Si les Etats de l'UE voulaient véritablement se servir de leur potentiel économique, des mécanismes de concertation de la PESC et des capacités militaires des membres de l'UEO pour contenir les crises et maintenir la paix, la question de l'efficacité institutionnelle de la PESC ne se poserait plus dans les mondes politique et universitaire. Le progrès enregistré lors de la négociation du Traité d'Amsterdam a été le résultat d'âpres négociations. Néanmoins, la crise du Kosovo de 1998/99 démontre qu'avant même d'être ratifié, son contenu était dépassé.

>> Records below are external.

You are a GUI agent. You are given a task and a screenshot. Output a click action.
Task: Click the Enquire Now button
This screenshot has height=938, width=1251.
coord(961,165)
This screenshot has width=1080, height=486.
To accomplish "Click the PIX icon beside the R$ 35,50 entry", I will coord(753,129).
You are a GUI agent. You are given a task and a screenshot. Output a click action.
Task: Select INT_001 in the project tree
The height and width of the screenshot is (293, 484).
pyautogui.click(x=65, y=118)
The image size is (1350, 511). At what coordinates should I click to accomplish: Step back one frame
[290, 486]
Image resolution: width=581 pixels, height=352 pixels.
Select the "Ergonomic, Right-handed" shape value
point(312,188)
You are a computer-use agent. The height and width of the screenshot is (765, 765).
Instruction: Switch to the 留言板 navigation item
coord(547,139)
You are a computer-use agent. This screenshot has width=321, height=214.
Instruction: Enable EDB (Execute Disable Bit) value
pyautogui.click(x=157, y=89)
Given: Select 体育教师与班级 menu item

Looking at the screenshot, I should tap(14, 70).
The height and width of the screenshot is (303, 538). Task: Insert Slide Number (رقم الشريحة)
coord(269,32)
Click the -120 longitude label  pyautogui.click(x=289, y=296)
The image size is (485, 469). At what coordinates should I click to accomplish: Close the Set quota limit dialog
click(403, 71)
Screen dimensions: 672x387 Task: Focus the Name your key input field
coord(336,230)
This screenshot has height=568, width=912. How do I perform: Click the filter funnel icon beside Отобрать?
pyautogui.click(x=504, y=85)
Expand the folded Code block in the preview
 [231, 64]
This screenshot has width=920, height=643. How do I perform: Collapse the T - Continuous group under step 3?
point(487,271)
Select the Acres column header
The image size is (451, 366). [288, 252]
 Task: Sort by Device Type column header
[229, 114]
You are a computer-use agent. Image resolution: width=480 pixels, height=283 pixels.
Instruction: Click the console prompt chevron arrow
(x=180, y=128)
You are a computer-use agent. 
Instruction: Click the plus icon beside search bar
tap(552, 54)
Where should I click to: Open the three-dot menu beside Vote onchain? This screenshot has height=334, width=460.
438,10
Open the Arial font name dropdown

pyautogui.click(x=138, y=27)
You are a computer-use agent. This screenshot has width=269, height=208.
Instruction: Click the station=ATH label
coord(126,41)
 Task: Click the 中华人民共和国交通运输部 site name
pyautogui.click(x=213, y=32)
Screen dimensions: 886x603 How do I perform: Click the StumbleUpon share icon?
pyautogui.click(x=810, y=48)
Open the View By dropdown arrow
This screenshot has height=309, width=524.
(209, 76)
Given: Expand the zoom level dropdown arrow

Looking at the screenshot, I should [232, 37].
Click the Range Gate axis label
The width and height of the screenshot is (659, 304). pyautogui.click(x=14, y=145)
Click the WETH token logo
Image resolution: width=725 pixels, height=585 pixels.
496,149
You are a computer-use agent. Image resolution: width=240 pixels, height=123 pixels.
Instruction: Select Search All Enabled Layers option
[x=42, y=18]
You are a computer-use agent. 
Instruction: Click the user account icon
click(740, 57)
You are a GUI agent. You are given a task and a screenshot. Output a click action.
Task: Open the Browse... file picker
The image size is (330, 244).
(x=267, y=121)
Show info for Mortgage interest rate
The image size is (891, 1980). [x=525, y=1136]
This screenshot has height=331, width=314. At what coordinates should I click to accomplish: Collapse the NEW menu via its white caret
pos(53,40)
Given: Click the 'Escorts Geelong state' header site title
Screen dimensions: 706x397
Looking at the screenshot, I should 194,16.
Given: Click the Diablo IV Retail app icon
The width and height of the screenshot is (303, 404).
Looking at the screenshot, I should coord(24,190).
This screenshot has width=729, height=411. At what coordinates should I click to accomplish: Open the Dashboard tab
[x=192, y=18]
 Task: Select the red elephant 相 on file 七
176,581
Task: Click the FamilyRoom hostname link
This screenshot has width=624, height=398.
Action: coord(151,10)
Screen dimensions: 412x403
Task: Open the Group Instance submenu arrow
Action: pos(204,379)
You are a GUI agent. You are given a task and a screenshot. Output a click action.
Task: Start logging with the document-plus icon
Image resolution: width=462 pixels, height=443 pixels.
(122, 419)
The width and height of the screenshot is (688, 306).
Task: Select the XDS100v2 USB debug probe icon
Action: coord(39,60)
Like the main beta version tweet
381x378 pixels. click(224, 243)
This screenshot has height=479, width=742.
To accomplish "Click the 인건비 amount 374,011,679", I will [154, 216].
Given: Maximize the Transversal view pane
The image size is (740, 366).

La Politique étrangère et de sécurité commune de l'Union européenne restera lettre morte tant qu'on ne sera pas revenu sur deux positions : d'une part, celle des responsables politiques allemands qui souhaitent la mise en place d'un système institutionnel et, d'autre part, celle des responsables politiques français qui estiment que "l'identité en matière de politique de sécurité" des Européens permettra à la France de mieux s'affirmer. La première position semble ignorer que la volonté politique tant évoquée est encore loin de s'installer dans la maison redécorée par le Traité d'Amsterdam ; la seconde oublie que l'Europe, en qualité d'acteur à l'échelle mondiale, ne naît pas d'une agrégation des intérêts, mais d'une intégration des ressources.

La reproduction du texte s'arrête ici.